一寸先は夕闇
幼馴染みで同級生の男女が恋仲になるなんて、そんな御伽噺みたいな設定を初めに考えたのは誰なんだろう。
あたしと彼は、幼馴染みの同級生で、家は隣じゃないけど歩いて三十秒の距離にある。幼稚園、小学校と同じトコに通ってたけど、同じクラスになったのは九年間でたったの一回、年少の時だけだった。「来年は同じになれたらいーね」と苦笑し合ったのは小学三年生の時まで。あたし達は……マンガで描かれているソレとはかけ離れた〝幼馴染み〟だった。
朝起きて初めに取る行動は、閉められたカーテンを開けること。目覚ましで半分起こされた頭を、日光で更に目覚めさせるため。

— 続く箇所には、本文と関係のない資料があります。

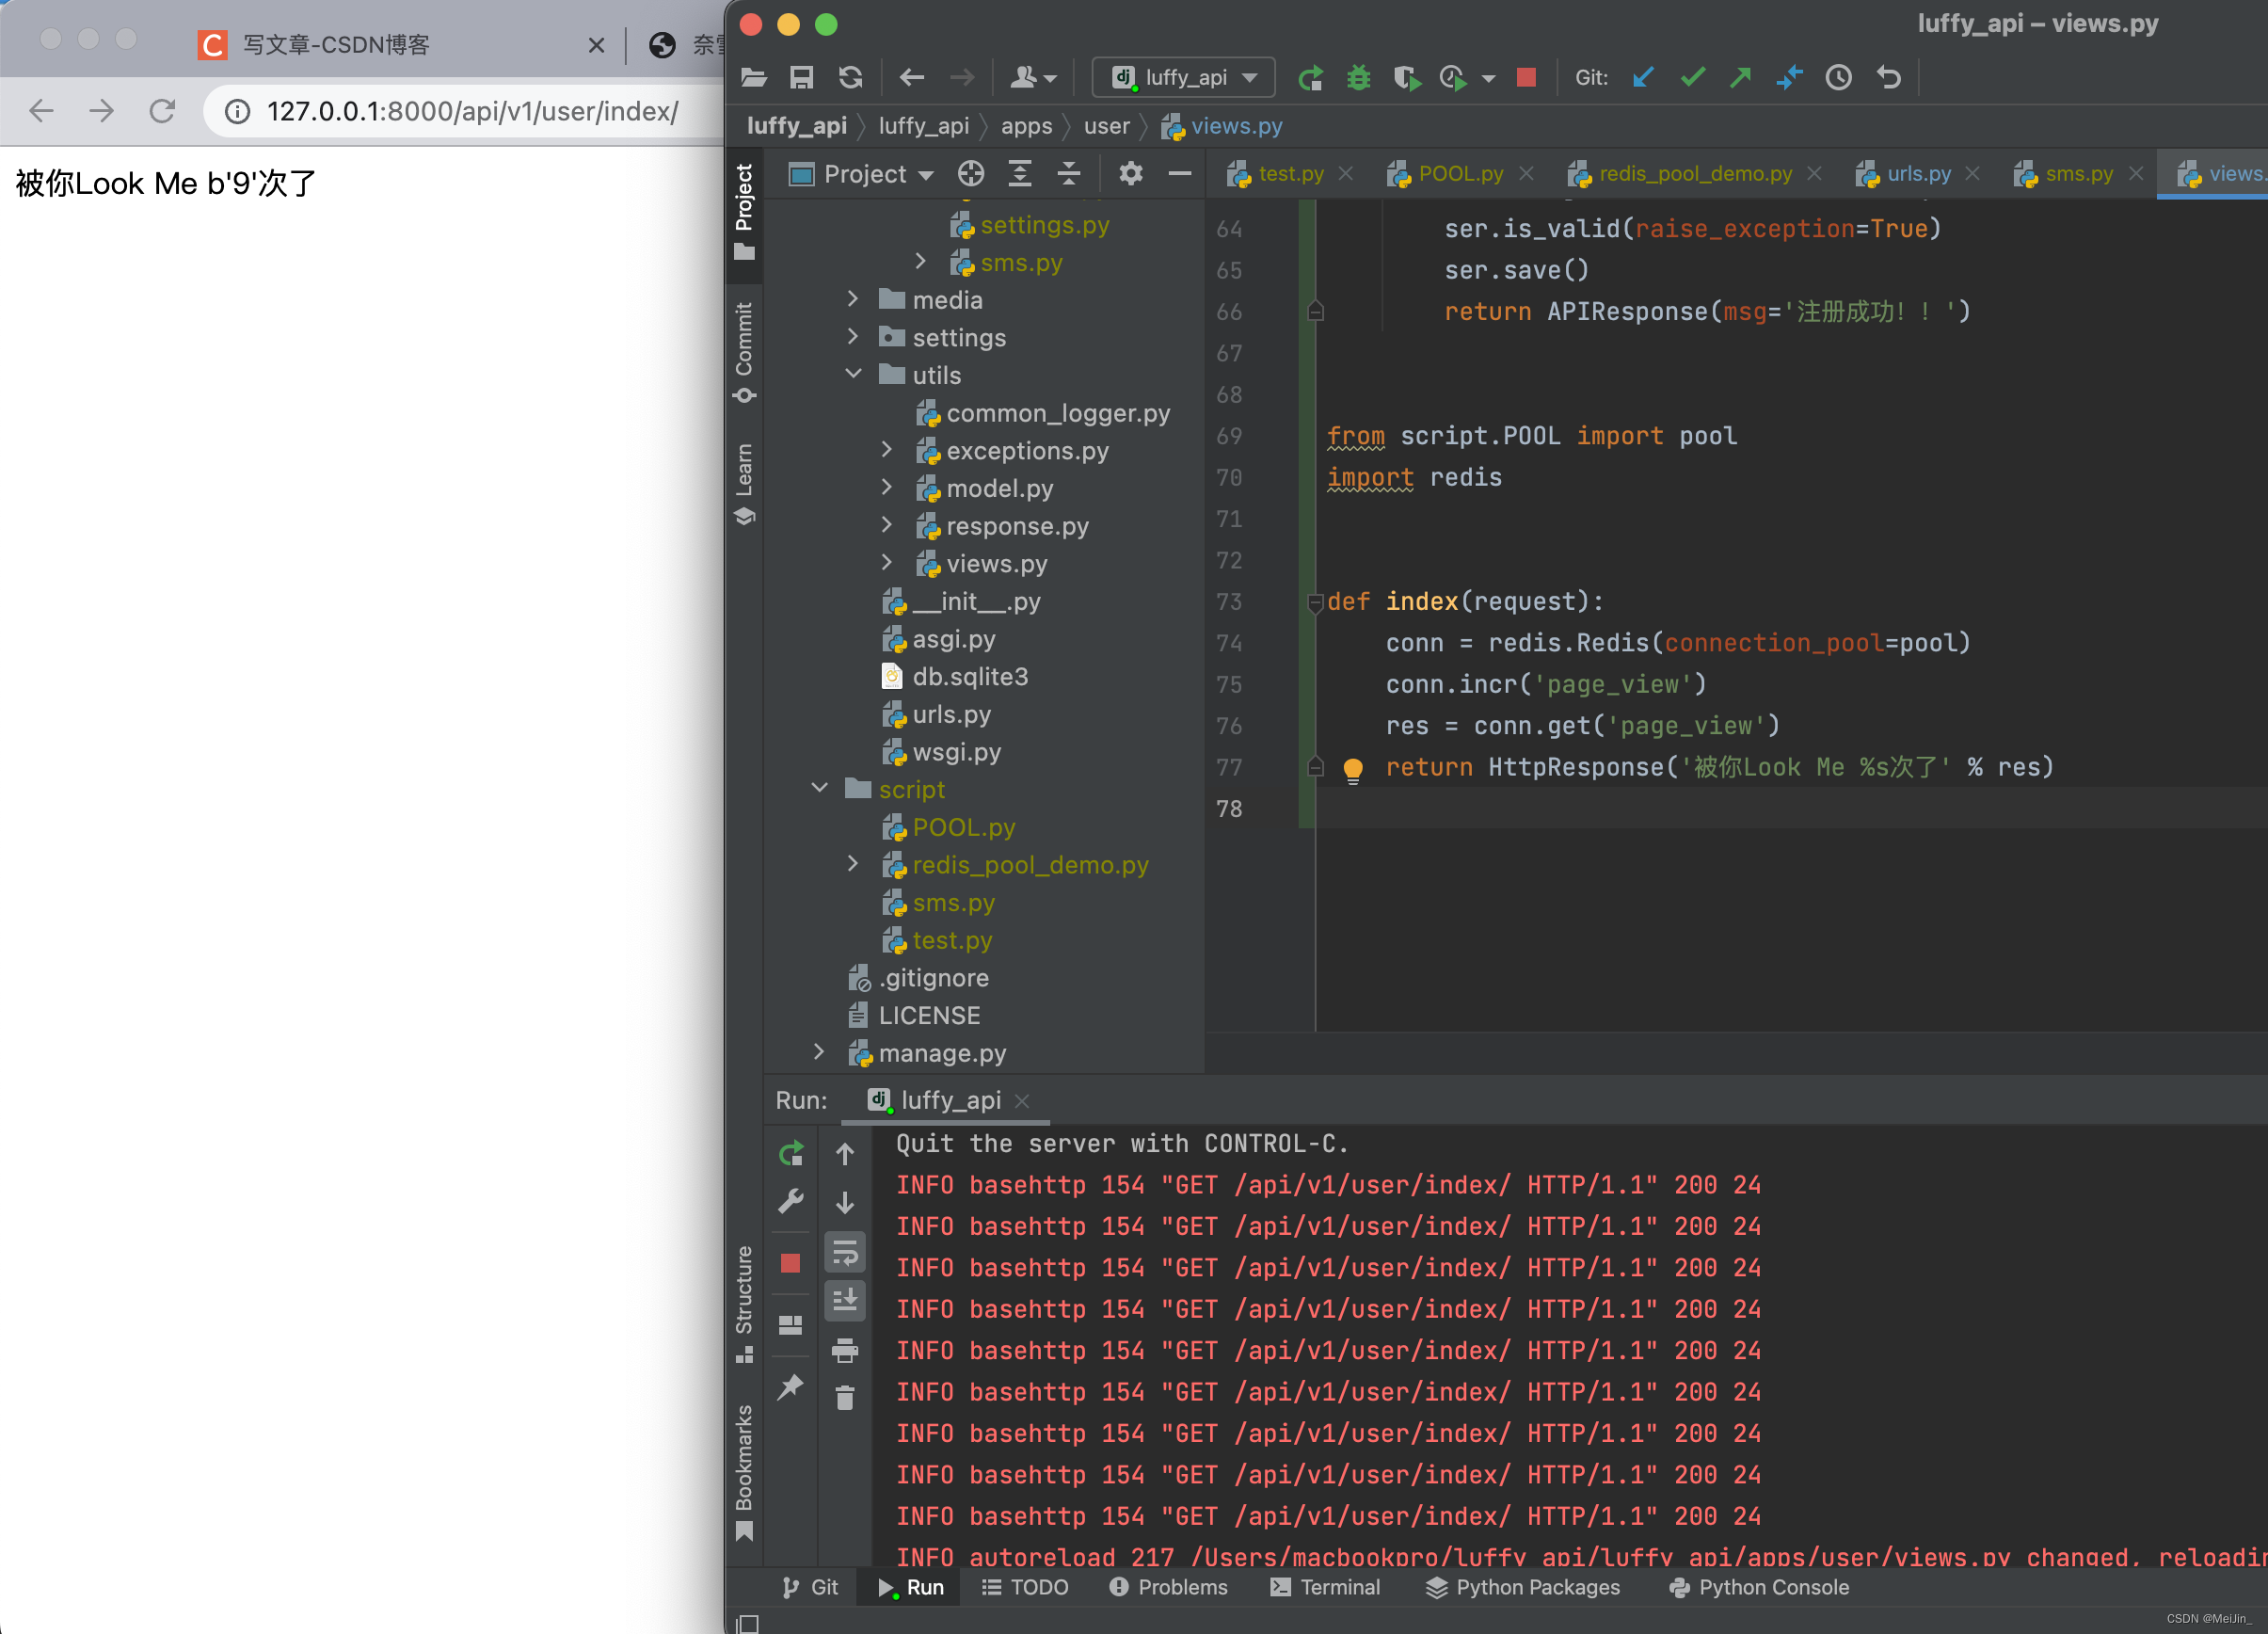Stop the running luffy_api server in toolbar
2268x1634 pixels.
click(1525, 77)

ふと下を見れば、そこには走って行く彼の姿。部活の朝練がある彼は、いつも人より早く登校してる。そしてその姿を、毎朝あたしは目にしてしまう。マンガの幼馴染みだったら、一緒に登校するんだよね。本当に羨ましい。届かない想いと知りながら、あたしの目は彼の背を追ってしまう。毎朝見て、確認する。あたしは今日もまだ、彼が好きなんだ……と。
教室に行っても彼はいない。とりあえず女友達と駄弁りながら一日を過ごす。授業中には窓の外を見て、マンガみたいな展開を頭の中に描く。
隣の席には彼がいて、宿題見せ合ったりするんだ。少し抜けてるところがある彼だから、筆箱を忘れちゃうかも知れない。その時は絶対、あたしが貸してあげるの。
妄想癖が激しいことは分かってる。だけど仕方ないじゃない、どう足掻いても好きなんだから。だけど隣のクラスには行かない。会話をしに来ましたとは言えないし、きっと周りの視線を痛いほど感じてしまうもの。
何て、何て臆病なんだろう。自分で自分に嫌気がさす。それでも、好きでいたかった。
だからね、怒ってないよ。悔しくもない。あの子を憎むつもりも無い。今まで言えなかった、あたしが悪いんだから。
十四歳の誕生日の一週間前、あたしはその光景を見てしまった。
前を行く彼が、もし一人で歩いていたのなら、頑張って声をかけた。男友達と歩いていたのなら、わざと追い抜かして気付いてもらうことも出来た。……どちらも、出来なかった。
「本当に大丈夫?」
「平気だって、あとは俺の問題だし。それより……悪いな、付き合わせちまってよ」
「いいのいいの、うちのエースの頼みだもん。気にしないで」
夢を見てるのかと思った、一生かかっても忘れられない最上級の悪夢を。彼の隣を歩くあの子は、その可愛さと真面目さで有名なマネージャーさん。
そうだよね、彼はあたしの自慢の幼馴染みなんだから。放っておかれるワケがないんだよ。きっとお似合いだよ、臆病なあたしと違って、あの子はみんなから好かれる理想の彼女だし。
必死に必死に言い聞かせて、これまでの想いを全部消そうとする。悔しくないよ、憎らしくもないよ。
それでも……理性がちゃんと解釈してても、溢れ出ちゃう涙はどうすればいいのかな?
行かないで、待って、そう叫んでしまいそうな、このどうしようもない口はどうやったら上手く閉じてくれるかな?
悔しくないよ、憎らしくもないよ。
ただ少し……とっても、苦しいの。
長く伸びる二つの影を踏まないように、逃げ出した。
あたしはもう、貴方を見ることが出来ない。
あたしはもう、貴方と話すことも出来ない。
あたしには……もう、貴方の隣を歩く権利は無いんだ。
いつもと違う小路を抜けて、あたしは家に駆け込んだ。勢いよく部屋のドアを閉めて、夕陽色のベッドに倒れ込んで泣いた。
忘れなくちゃ、忘れなくちゃと割れそうな頭に自己暗示をかけながら。
「あ、でも、上手くいかなくても私のせいにしないでね」
「分かってるって。つーかアイツ、俺のこと幼馴染みだって覚えてんのかなー……中学に入ってから全然喋ってねーんだけどさ」
「そうなの?幼馴染みなのに珍しいね」
「けど、だからこそ驚くかもなっ。俺、アイツに女物のプレゼントとかしたことねーからさ」
「そうだね、きっと上手くいくよ」
【一寸先は夕闇】
読破感謝いたします。人間って、大事なこと言わないから勘違いとか起こるのよ、って話でした。